Chatbots provide a method-of-least-resistance option for abstracting away this kind of “thinking” from people. In return, they often add lots of unnecessary steps to whatever process the user is trying to complete. While creating interfaces for interacting with AI is a new problem, there are already some other techniques that show promise.
My company has thought a lot about this issue. We didn’t want to tell our users to have a forced “conversation” with an AI in order to evaluate the effectiveness of the conversations they are having with other people via email. Part of the solution was to use a different category of algorithms when putting together our overall estimate and explanation for the likelihood that the email they send will get a response.
Our best predictions came from throwing pure neural networks at the problem. The difficulty with that is that the output of those neural networks is complete gibberish to humans. The neural networks provide a matrix of weights that are applied to different parameters that the algorithms determine on their own. If you look at that matrix of weights, there is no way to make sense out of it. You just feed new data into it, let the machine make its calculations, and report a result.
By contrast, when we used classifiers from the decision tree family of algorithms, we were able to have a data scientist manually review the outputs of the machine learning algorithms for common combinations. We were able to manually translate the machine learning output in those frequent cases into something understandable to people. Rather than put a conversational agent between the analysis and the user, we traded off a slight bit of accuracy for a dramatic decrease in the amount of time users have to spend interacting with the product to receive the value.
Even outside of new interaction models, there are ways that AI can work inside existing interfaces to make choices easier. In the pizza example above, an understanding of my tastes based on data about previous purchases is very powerful. Just having the interface become aware of “the usual” changes my ordering. It means “which of these 3,065 combinations is optimal for you tonight?” becomes “does this pizza that you wanted several times before sound like something you want to eat tonight?” — a much easier question to answer. (That’s one reason the Domino’s skill for Amazon Alexa is geared to reorder your favorite pizza and not much else.)
AI is capable of learning our preferences and putting them together to adapt to situations that are similar, though not the same, as before.
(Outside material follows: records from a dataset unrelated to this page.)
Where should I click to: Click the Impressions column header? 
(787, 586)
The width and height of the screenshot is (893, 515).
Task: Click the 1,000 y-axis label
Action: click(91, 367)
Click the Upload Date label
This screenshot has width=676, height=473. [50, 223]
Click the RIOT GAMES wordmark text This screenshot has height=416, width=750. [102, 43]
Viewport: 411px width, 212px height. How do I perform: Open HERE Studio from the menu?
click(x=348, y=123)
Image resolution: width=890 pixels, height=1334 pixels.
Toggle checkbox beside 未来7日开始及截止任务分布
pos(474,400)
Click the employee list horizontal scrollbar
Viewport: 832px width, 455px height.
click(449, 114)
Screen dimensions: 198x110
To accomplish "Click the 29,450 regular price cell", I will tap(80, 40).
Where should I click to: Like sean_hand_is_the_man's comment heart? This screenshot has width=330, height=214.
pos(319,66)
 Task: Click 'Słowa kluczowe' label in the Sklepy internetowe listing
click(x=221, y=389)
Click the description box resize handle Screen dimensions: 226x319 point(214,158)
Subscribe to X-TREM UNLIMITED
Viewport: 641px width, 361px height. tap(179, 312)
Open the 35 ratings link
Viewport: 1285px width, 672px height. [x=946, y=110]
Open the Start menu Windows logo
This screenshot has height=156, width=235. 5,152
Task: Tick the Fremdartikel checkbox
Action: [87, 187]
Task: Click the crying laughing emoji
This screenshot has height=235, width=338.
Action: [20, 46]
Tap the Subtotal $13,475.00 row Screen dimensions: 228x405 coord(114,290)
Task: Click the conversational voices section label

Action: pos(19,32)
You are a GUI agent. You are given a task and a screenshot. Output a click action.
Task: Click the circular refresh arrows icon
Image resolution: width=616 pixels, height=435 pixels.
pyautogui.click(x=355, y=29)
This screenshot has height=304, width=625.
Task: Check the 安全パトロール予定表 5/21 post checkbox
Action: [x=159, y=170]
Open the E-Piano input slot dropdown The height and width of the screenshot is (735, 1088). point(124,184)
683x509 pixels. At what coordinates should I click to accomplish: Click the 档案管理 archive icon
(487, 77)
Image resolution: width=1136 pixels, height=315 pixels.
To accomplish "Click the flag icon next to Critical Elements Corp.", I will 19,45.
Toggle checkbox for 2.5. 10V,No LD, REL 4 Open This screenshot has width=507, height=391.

For example, if I regularly fly to Seattle, the AI should already know that I like flying a particular airline from San Jose rather than San Francisco on one of the later flights. And I like staying in Bellevue near my friend, so it should suggest a hotel that has availability. “Does this trip sound good to you?” sounds great to me. Book it! This all helps me to save time.
Creating interfaces for people to interact with machine learning will be a challenge. At the moment, since the technology is so new, one of the only patterns we know is what Siri showed us on the iPhone.
Most of the conversations with Siri tend to become an elaborate back and forth. Talk to the device, and it will ask whatever questions it needs to ask to get you what you want. But what that interface turns into is a slightly more usable command-line interface. And while Bash has its adherents even today, Windows won. Conversational interfaces will not be able to replace the rich visual interactions that we’ve become used to over the past decades.
The next few years will reveal all kinds of powerful ways that humans and machines can work together to produce creative works that go beyond what either of us could do alone. The challenge for those of us working on that technology is to make sure that we spend as much time creating interaction patterns and making interfaces that work for both humans and AI as we spend working on the core AI technology alone.